Ownership of, or control over, key inputs. If a company governs the supply of vital inputs, it can refuse usage of these inputs to potential rivals (Sloman 2005). On a world size, the de Beers company has a monopoly in fine diamonds because all precious stone suppliers market their gemstones through de Beers.
Ownership of, or control over, wholesale or retail outlets. Similarly, if a firm controls the stores through which the merchandise must be sold, it can prevent potential competitors from gaining access to consumers (Sloman 2005). For example, Birds Eyeball Wall's used to provide freezers absolve to shops on the problem that they stocked only Wall's glaciers cream in them.

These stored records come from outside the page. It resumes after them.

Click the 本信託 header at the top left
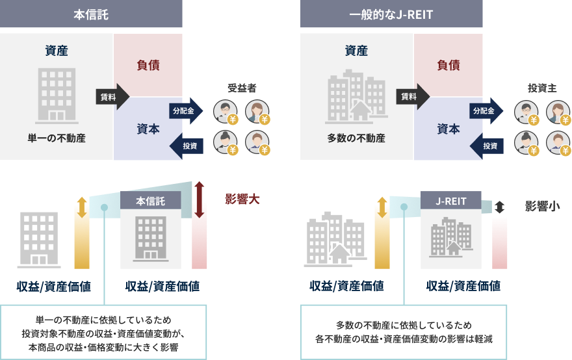point(91,14)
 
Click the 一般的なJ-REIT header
point(391,14)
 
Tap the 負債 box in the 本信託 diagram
point(148,65)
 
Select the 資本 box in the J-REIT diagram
point(448,129)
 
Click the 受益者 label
point(242,88)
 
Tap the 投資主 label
point(542,88)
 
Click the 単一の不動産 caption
point(57,138)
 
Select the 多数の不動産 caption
point(357,138)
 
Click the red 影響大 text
point(242,199)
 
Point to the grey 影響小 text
point(543,206)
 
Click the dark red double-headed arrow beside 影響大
point(200,199)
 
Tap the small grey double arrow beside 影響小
point(499,207)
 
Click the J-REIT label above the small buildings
point(451,201)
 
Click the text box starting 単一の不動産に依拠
point(103,332)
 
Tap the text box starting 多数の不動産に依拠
point(403,332)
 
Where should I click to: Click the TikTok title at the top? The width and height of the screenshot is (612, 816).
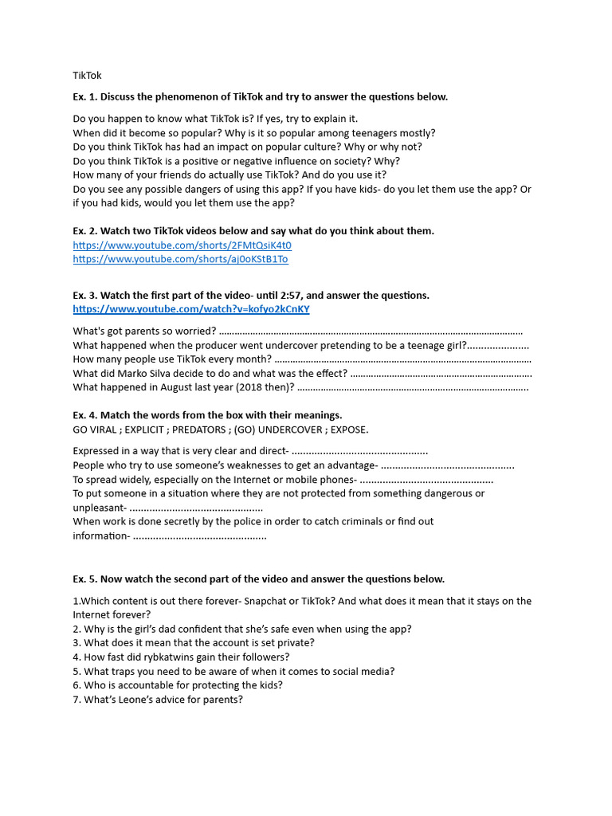click(x=87, y=76)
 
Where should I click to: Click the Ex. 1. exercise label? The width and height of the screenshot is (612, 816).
click(x=85, y=96)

Legal protection. The firm's monopoly position may be shielded by patents on essential techniques, by copyright, by various types of licensing and by tariffs and other trade restrictions to keep out international opponents (Sloman 2005). Types of monopolies shielded by patents include most new medicines developed by pharmaceutical companies, Microsoft's Glass windows operating systems and agro-chemical companies, such as Monsanto, with various genetically revised plant types and pesticides.

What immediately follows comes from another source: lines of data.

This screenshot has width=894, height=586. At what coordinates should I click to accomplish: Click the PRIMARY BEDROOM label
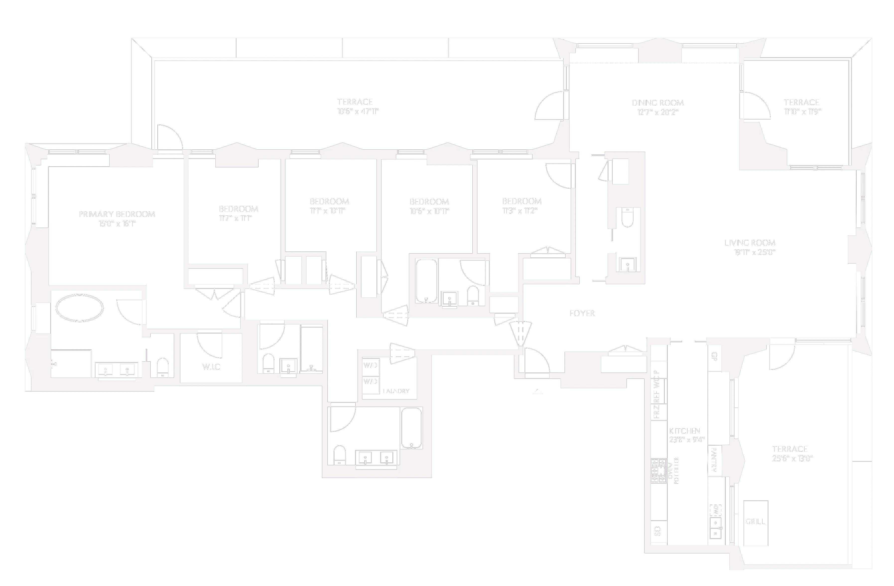tap(117, 214)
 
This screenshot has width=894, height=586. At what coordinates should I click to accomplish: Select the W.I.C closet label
tap(211, 367)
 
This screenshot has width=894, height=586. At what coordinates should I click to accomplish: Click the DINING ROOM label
tap(657, 103)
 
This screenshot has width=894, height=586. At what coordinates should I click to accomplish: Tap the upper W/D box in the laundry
tap(370, 365)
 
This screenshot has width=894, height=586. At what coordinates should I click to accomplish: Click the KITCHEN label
tap(684, 431)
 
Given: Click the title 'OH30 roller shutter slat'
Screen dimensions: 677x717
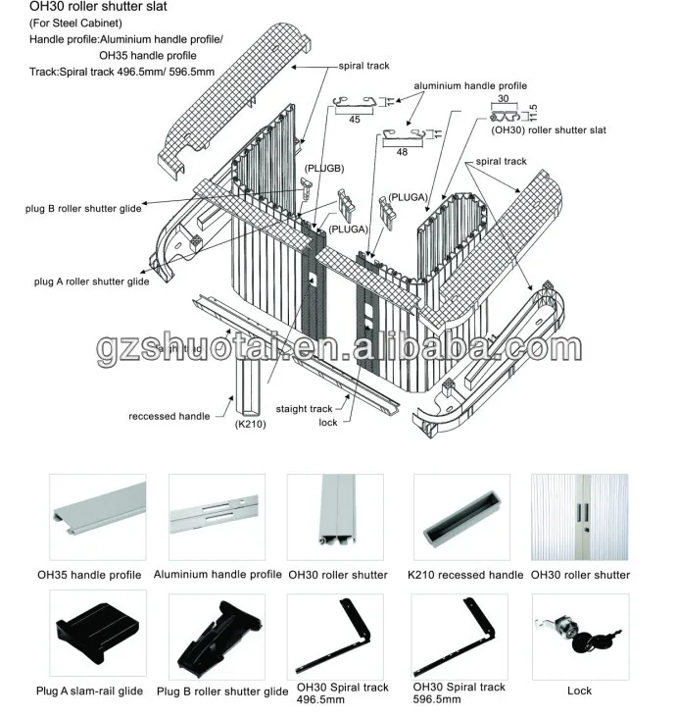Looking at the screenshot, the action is [98, 7].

Mergers and takeovers. The monopolist can put in a takeover bid for new entrant. The large threat of takeover may discourage new entrants (Sloman 2005).

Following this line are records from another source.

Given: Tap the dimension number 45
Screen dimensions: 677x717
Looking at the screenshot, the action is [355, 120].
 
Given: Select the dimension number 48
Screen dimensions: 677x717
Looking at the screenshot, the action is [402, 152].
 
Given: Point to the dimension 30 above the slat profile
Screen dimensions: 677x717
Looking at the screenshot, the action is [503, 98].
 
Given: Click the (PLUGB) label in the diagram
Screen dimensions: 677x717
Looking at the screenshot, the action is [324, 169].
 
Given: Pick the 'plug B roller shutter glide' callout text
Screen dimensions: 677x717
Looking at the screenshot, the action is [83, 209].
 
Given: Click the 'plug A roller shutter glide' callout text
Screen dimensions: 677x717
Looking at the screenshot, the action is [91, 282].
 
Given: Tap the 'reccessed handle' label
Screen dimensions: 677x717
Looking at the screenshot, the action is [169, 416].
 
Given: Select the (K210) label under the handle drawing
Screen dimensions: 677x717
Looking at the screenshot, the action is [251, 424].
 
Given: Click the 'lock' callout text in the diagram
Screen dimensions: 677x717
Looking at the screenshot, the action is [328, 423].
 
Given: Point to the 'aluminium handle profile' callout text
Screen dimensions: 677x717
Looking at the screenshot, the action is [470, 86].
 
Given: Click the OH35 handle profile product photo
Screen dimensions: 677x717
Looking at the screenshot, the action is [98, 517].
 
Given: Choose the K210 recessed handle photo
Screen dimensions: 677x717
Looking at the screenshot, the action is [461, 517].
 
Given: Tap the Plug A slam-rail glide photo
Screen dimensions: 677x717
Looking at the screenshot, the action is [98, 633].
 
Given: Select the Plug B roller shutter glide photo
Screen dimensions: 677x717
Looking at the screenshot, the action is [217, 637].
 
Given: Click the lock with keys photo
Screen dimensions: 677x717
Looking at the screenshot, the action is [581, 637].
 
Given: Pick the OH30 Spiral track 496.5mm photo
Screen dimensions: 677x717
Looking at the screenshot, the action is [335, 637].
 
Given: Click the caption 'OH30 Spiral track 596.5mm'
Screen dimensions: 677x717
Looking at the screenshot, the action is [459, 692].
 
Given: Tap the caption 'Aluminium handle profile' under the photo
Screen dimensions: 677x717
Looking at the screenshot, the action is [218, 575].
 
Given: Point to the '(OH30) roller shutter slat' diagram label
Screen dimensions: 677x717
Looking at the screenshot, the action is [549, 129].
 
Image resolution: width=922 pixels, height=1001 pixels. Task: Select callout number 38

Aggressive tactics. A recognised monopolist often will sustain losses for longer than a new entrant. Thus it can begin a price warfare, mount massive advertising campaigns, offer a nice-looking after-sales service, add new brands to compete with new entrants, and so on.
Intimidation. The monopolist may holiday resort to various forms of harassment, legal or unlawful, to drive a new entrant out of business.
However, to gain or maintain monopoly position is actually a very difficult process. In real life, in simple fact, in many industries of the economy marketplaces are best identified by the word oligopoly-where a few companies dominate the majority of the market and the industry is highly concentrated (tutor2u. net (n. d. )). In the duopoly two organizations dominate the marketplace although there could be many smaller players on the market (teacher2u. net (n. d. )).
Perfect competition and monopoly are in reality two extremes when dividing the companies based on the degree of competition that prevails between the companies within the industry. It really is impossible for a company in perfect competition to earn supernormal revenue over time, which is to state that a organization cannot make any more money than is essential to pay its monetary costs. If a firm is generating supernormal profit for a while, this will become a result in for other firms to enter the market. They will compete with the first company, driving the marketplace price down until all organizations are getting normal profit, it could be said that supernormal earnings is 'competed away'. Alternatively, if businesses are making a reduction, then some organizations will leave the industry, reduce the supply and boost the price. Therefore, all businesses can only just make normal profit in the long run.
Due to the high obstacles to the entry of new organizations, the supernormal profits derived from the monopoly will not be competed away over time. However, if the obstacles to the entry of new companies aren't total, of course, if the monopolist is making very large supernormal profits, there may be a danger in the long run of potential competitors breaking in to the industry. In real world, in many sectors of the overall economy market segments are best identified by the term oligopoly-where a few suppliers dominate the majority of the market and the industry is highly concentrated. Hence lots of the companies' striving for monopoly position could only lead to the oligopoly position alternatively than monopoly position, because in the end, it is a free market.